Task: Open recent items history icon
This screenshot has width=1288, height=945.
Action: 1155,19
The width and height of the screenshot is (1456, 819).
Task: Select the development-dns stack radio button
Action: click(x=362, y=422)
■ ■ ■ ■ ■ ■ ■
* _Task objective_
Repeat the whole of the data verbatim, as it reads above.

* _Output for this task_
Task: Open recent items history icon
This screenshot has width=1288, height=945.
Action: 1155,19
The width and height of the screenshot is (1456, 819).
Task: Select the development-dns stack radio button
Action: click(x=362, y=422)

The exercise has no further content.